EXERCISE INSTRUCTIONS =
Here are the records. Write out exactly the lines between the one holding "Select the SMS" and the one holding "Go to previous month arrow", inclusive.

Pixel coordinate grounding data
┄┄┄┄┄┄

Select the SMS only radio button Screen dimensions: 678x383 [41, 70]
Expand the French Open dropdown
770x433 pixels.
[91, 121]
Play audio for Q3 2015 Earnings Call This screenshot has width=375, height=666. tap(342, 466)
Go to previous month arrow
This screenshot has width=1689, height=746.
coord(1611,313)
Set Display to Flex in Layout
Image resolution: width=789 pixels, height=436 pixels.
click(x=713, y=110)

┄┄┄┄┄┄

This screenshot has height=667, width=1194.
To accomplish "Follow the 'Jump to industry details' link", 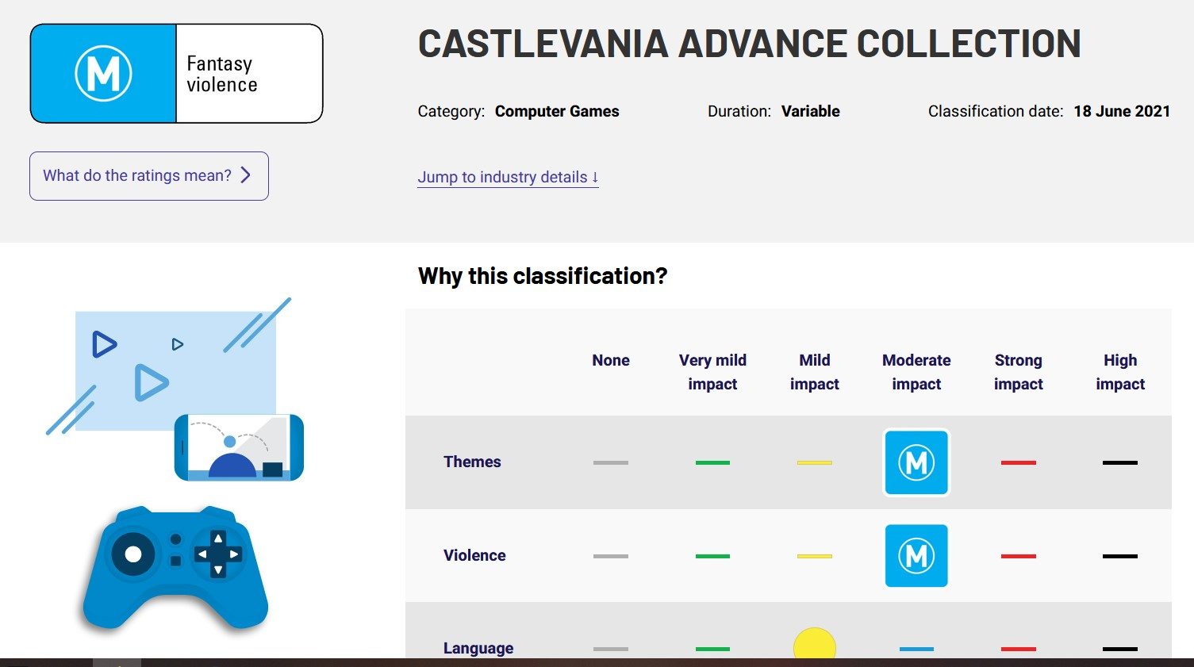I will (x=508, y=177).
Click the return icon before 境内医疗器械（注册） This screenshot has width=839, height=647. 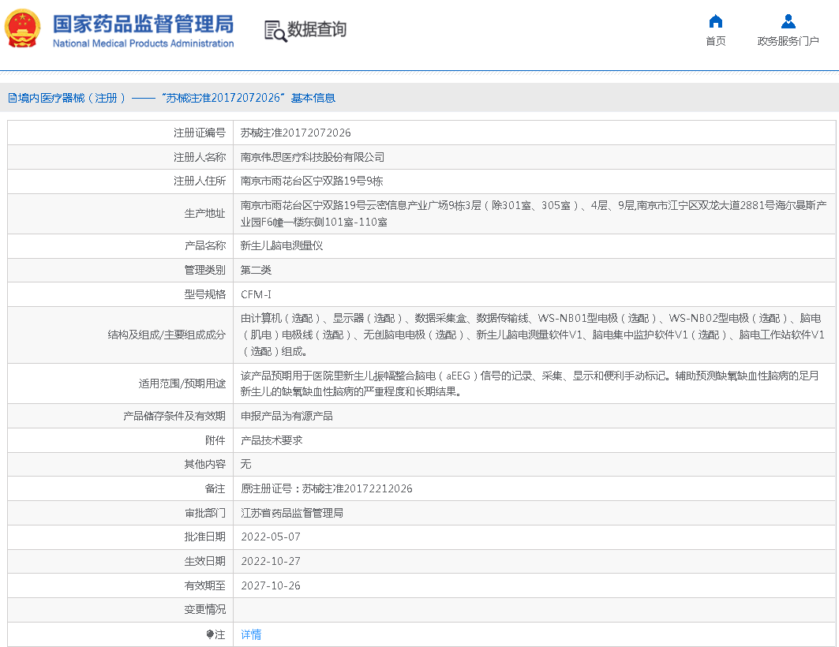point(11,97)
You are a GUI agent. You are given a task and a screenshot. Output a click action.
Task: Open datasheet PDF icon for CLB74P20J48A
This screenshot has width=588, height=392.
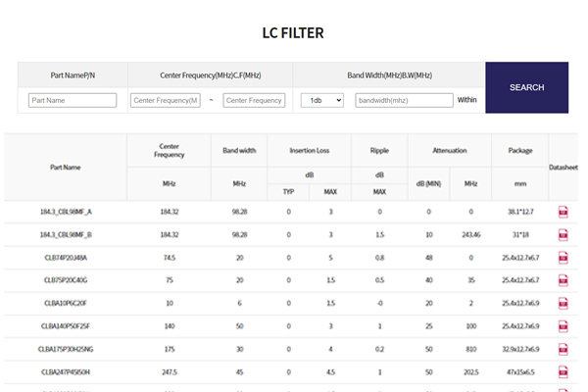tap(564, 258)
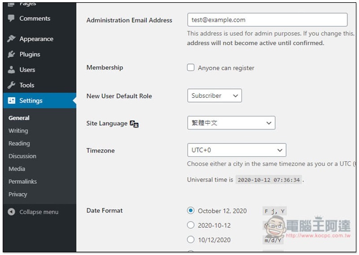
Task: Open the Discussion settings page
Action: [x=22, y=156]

┄┄┄┄┄┄

TASK ANSWER =
Select the SMS only radio button Screen dimensions: 678x383 [41, 70]
Expand the French Open dropdown
770x433 pixels.
[91, 121]
Play audio for Q3 2015 Earnings Call This screenshot has width=375, height=666. tap(342, 466)
Go to previous month arrow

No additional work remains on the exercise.